If you want to change how an item looks, scroll down to the ITEM SETTINGS section. Most items allow you to adjust how they display.

Spacing and alignment

You can change the layout of the widget using the following layout items:

  • The row and column items create the structure of the widget. You can add or remove rows and columns, just remember that you always need at least one row and one column, and every row has to start with a column. If you want to specify the size of a row or column, use parentheses: row(50) or column(100).

  • You can add an alignment item (left, right, or center) anywhere in the layout, and it will align everything after it.
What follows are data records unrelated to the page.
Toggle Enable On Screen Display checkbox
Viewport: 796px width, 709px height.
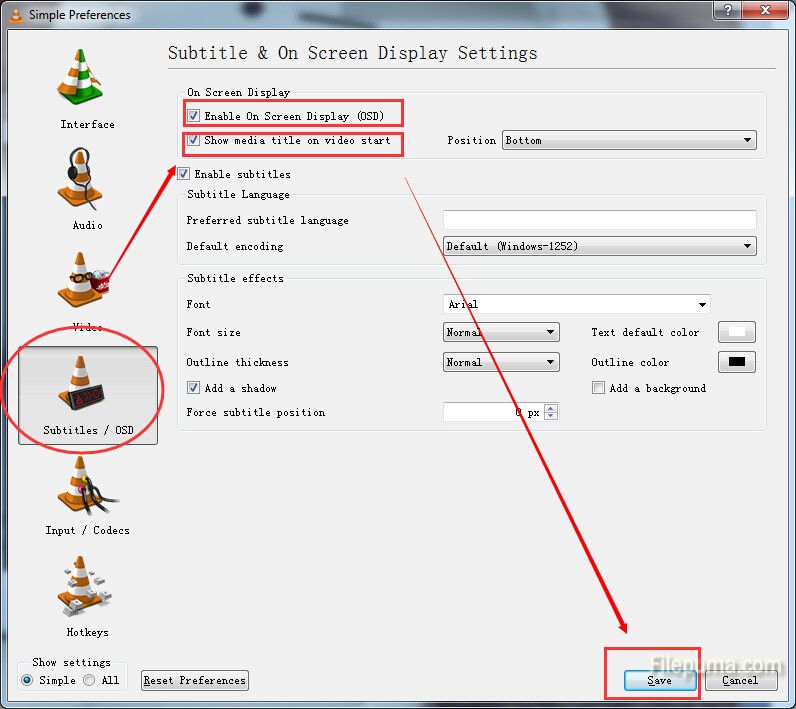[x=194, y=116]
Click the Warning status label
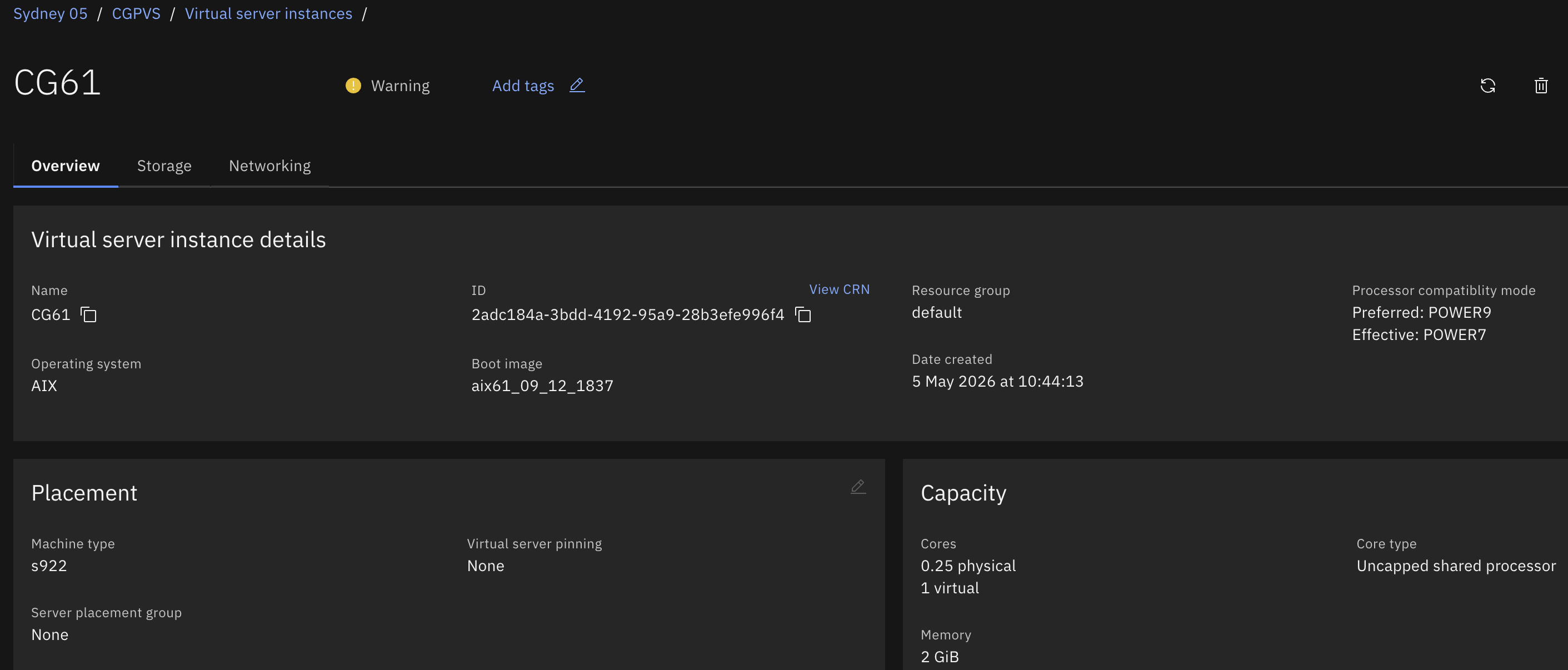The height and width of the screenshot is (670, 1568). pos(400,86)
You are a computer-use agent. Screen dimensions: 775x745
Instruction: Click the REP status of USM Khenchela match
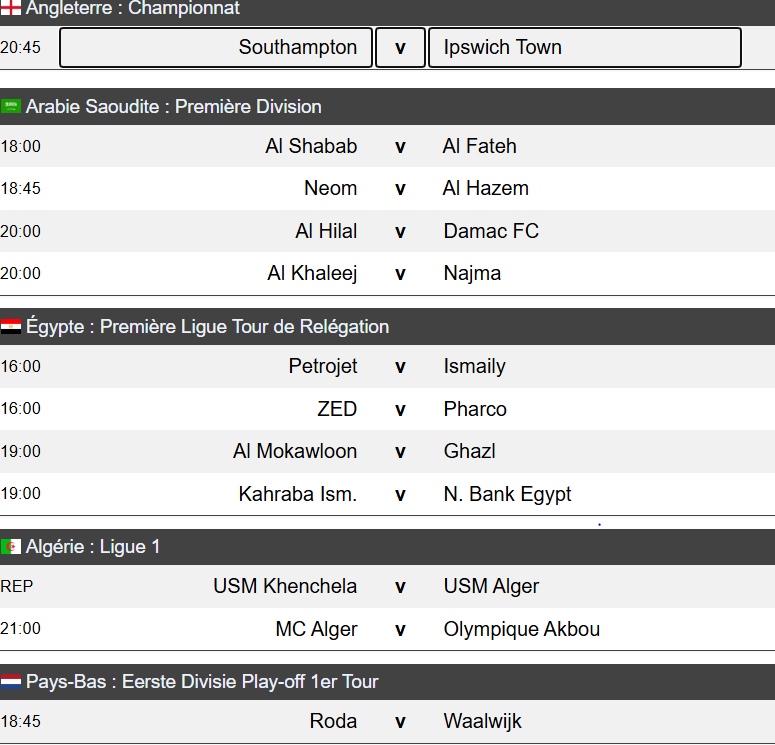[x=16, y=586]
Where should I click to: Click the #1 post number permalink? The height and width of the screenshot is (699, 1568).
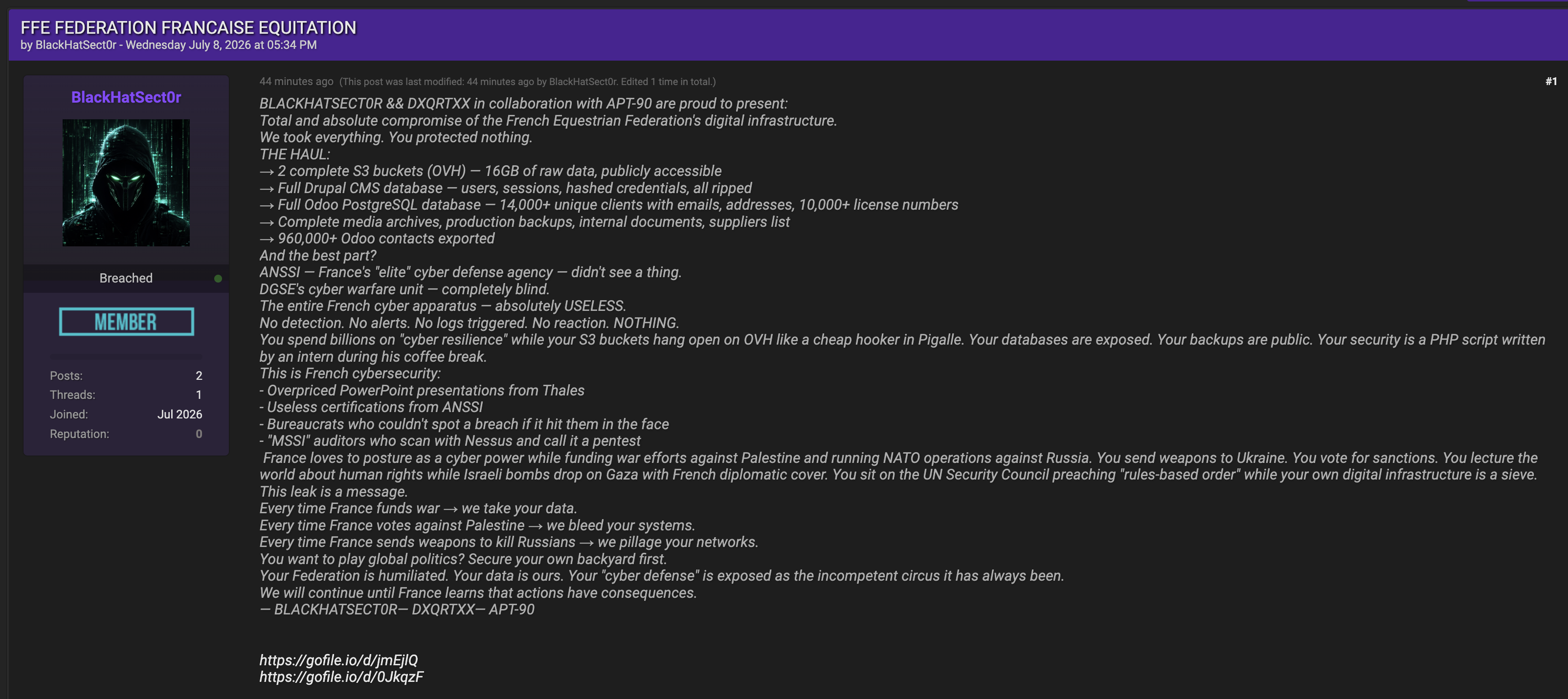1551,82
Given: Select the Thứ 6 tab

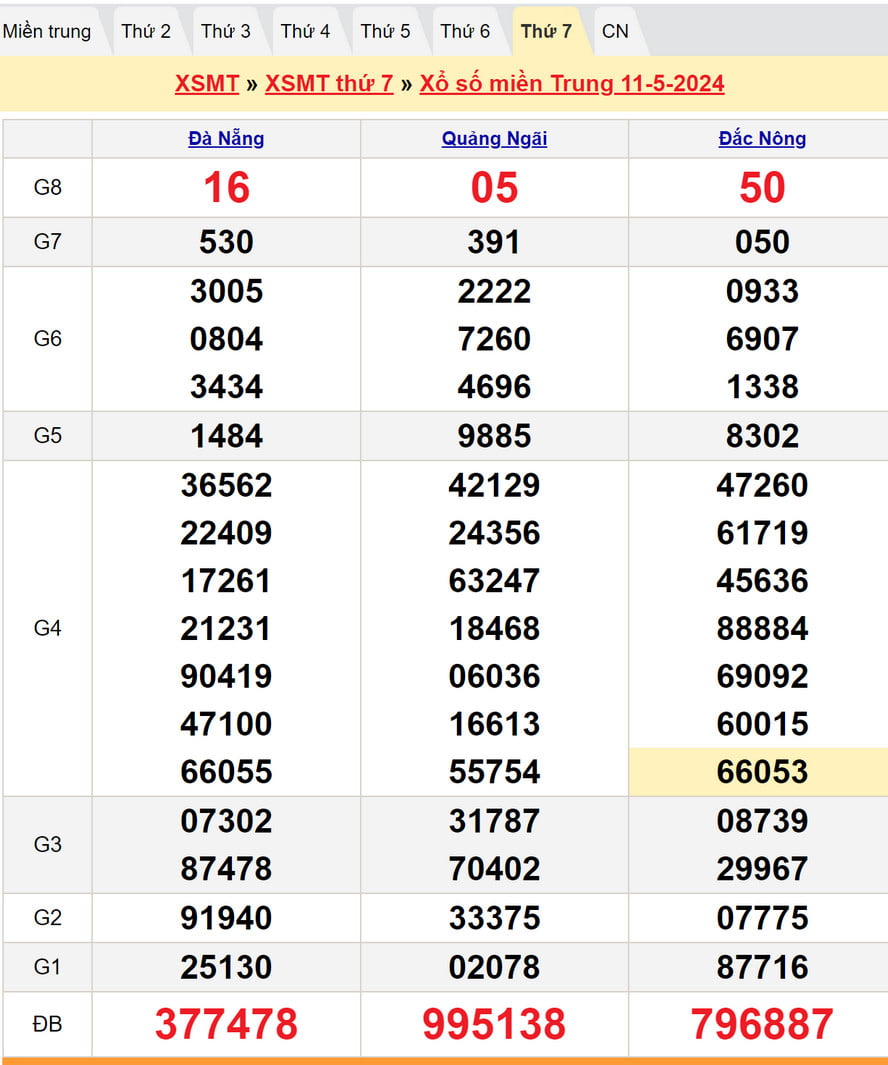Looking at the screenshot, I should pos(465,31).
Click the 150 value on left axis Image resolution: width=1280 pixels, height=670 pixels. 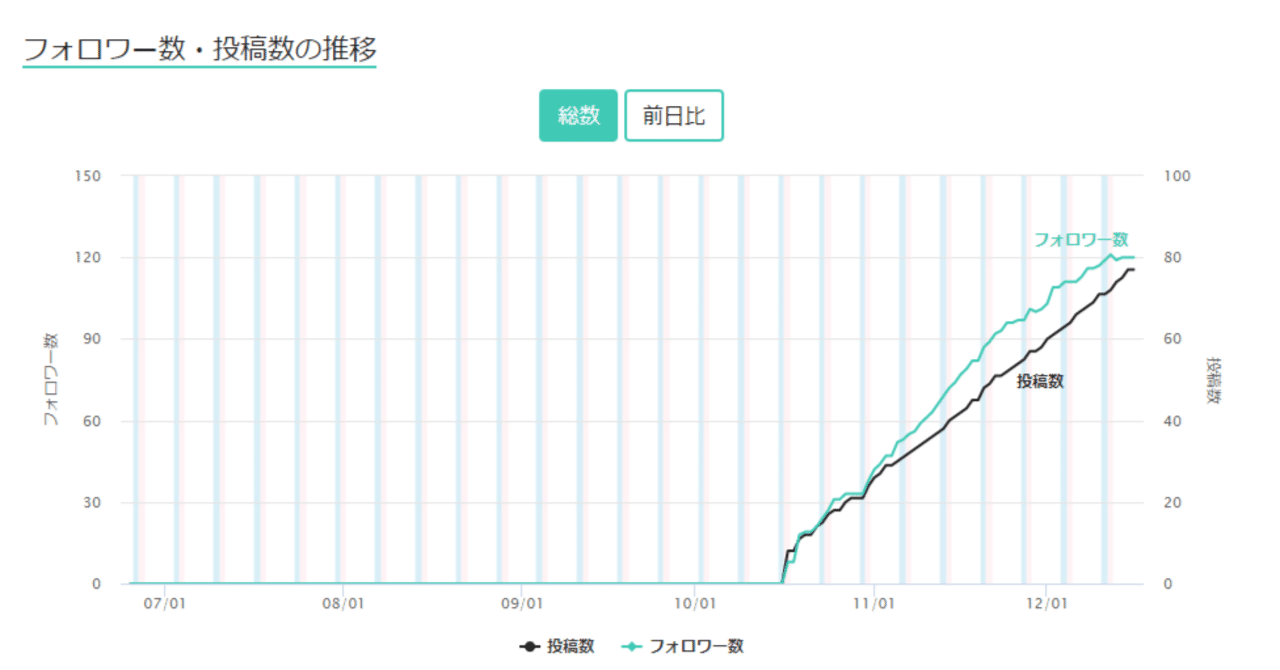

  • Using space will add a space that automatically expands to fill the vertical space, pushing the items above and below it. You can make fixed-sized spaces using parentheses, like this: space(50).

ASCII

If you want to draw your widget using ASCII, delete all of the items and draw your widget like this:

 -------------------
 |date    |   90   |
 |battery |current |
 |sunrise |future  |
 |        |        |
 -------------------
 |           events|
 -------------------

A full line of - (dashes) starts and ends the widget, or makes a new row. Put | (pipes) around each column. The spaces around each element name will determine the alignment (left, right, or center). For example, events are aligned to the right in the example above. Adding a row with nothing in it will add a flexible space. Starting a column with a number will set it to that width. (The right-hand column in the example above has a width of 90.)

Technical details

Weather Cal consists of two scripts: the Weather Cal widget (weather-cal.js) and the Weather Cal code (weather-cal-code.js). When a user first runs the widget script, it downloads the code and saves it as a Scriptable script. It then imports that code as a module and runs it. The widget script is essentially a container for the widget settings, while the code script does the heavy lifting.

Widget construction

Users add and remove items from the layout string to determine what is shown in the widget. When the script runs, it parses this string and isolates each item, using the provideFunction function to get the corresponding widget item function. If an argument was provided using parentheses, the provided parameter is passed to the function, which acts as a generator. Finally, the item function is passed the current column (a WidgetStack) so it can run.

Creating a widget item

Each widget item has the following required and optional elements:

  • Required: A function with the name of the widget item, for example: function date(column). The name of the function is what gets entered by the user in the LAYOUT section. This function needs to have a single column argument, representing the WidgetStack that the function will be adding elements to. For padding around the element, use the global padding variable as a baseline.

  • Required: Add a value to the provideFunction function so the parser knows it exists.

  • Optional: An entry in the preferences menu that allows the user to choose how the widget item is displayed. Match the format in the defaultSettings function, paying attention to the available data types. A small number of well-considered, powerful settings is best.

Getting data

Many widget items need to perform asynchronous work to get the data they will display, like the user's location or weather information. The standard way of doing this is creating a setup function that stores data in the shared data variable. For example, setupWeather stores several data points in data.weather. In the current and future weather items, they begin by checking to see if the data exists: if (!data.weather) { await setupWeather() }.

Displaying text

To display text, the provideText function takes a string, a stack, and a value in the textFormat object. If you need to display predefined strings like labels, they must be defined in the localizedText object. This allows users to easily translate text into their preferred language.

About

This is a Scriptable widget that lets you display, position, and format multiple elements, including dates and events, weather information, battery level, and more. You can even create your own elements.